=== Data for analysis ===
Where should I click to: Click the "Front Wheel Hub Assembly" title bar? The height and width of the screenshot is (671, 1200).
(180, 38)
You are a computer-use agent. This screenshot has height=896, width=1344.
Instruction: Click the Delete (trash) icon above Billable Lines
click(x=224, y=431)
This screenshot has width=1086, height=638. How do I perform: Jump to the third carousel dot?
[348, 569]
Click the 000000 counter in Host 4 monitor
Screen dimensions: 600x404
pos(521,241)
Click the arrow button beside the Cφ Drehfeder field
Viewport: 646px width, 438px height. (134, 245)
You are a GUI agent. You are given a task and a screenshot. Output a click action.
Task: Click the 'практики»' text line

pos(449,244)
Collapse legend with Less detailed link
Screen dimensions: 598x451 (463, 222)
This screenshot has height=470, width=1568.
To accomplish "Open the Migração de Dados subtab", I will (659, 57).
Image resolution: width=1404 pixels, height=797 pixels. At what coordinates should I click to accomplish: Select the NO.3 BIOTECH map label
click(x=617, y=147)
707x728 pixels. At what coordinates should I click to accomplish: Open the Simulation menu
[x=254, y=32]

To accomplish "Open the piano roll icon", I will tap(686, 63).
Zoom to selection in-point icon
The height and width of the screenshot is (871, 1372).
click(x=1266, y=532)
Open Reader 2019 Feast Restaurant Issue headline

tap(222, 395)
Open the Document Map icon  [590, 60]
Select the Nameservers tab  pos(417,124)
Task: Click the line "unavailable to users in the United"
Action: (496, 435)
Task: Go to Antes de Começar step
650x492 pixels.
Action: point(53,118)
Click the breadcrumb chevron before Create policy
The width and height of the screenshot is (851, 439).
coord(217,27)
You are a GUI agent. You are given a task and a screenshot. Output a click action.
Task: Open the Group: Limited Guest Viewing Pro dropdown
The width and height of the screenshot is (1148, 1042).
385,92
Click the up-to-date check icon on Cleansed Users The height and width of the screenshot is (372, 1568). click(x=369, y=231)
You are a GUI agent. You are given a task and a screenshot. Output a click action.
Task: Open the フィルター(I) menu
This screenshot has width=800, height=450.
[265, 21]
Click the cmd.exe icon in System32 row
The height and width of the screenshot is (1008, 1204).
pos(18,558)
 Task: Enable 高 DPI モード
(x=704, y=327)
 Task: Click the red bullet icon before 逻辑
===
* **About this exercise**
Out of the data above, give again only the lines starting at the one holding "Collapse legend with Less detailed link" and ending at the one holding "Task: Go to Antes de Começar step", unchanged.

* **Answer to this task**
Collapse legend with Less detailed link
Screen dimensions: 598x451 (463, 222)
This screenshot has height=470, width=1568.
To accomplish "Open the Migração de Dados subtab", I will (659, 57).
Image resolution: width=1404 pixels, height=797 pixels. At what coordinates should I click to accomplish: Select the NO.3 BIOTECH map label
click(x=617, y=147)
707x728 pixels. At what coordinates should I click to accomplish: Open the Simulation menu
[x=254, y=32]

To accomplish "Open the piano roll icon", I will tap(686, 63).
Zoom to selection in-point icon
The height and width of the screenshot is (871, 1372).
click(x=1266, y=532)
Open Reader 2019 Feast Restaurant Issue headline

tap(222, 395)
Open the Document Map icon  [590, 60]
Select the Nameservers tab  pos(417,124)
Task: Click the line "unavailable to users in the United"
Action: (496, 435)
Task: Go to Antes de Começar step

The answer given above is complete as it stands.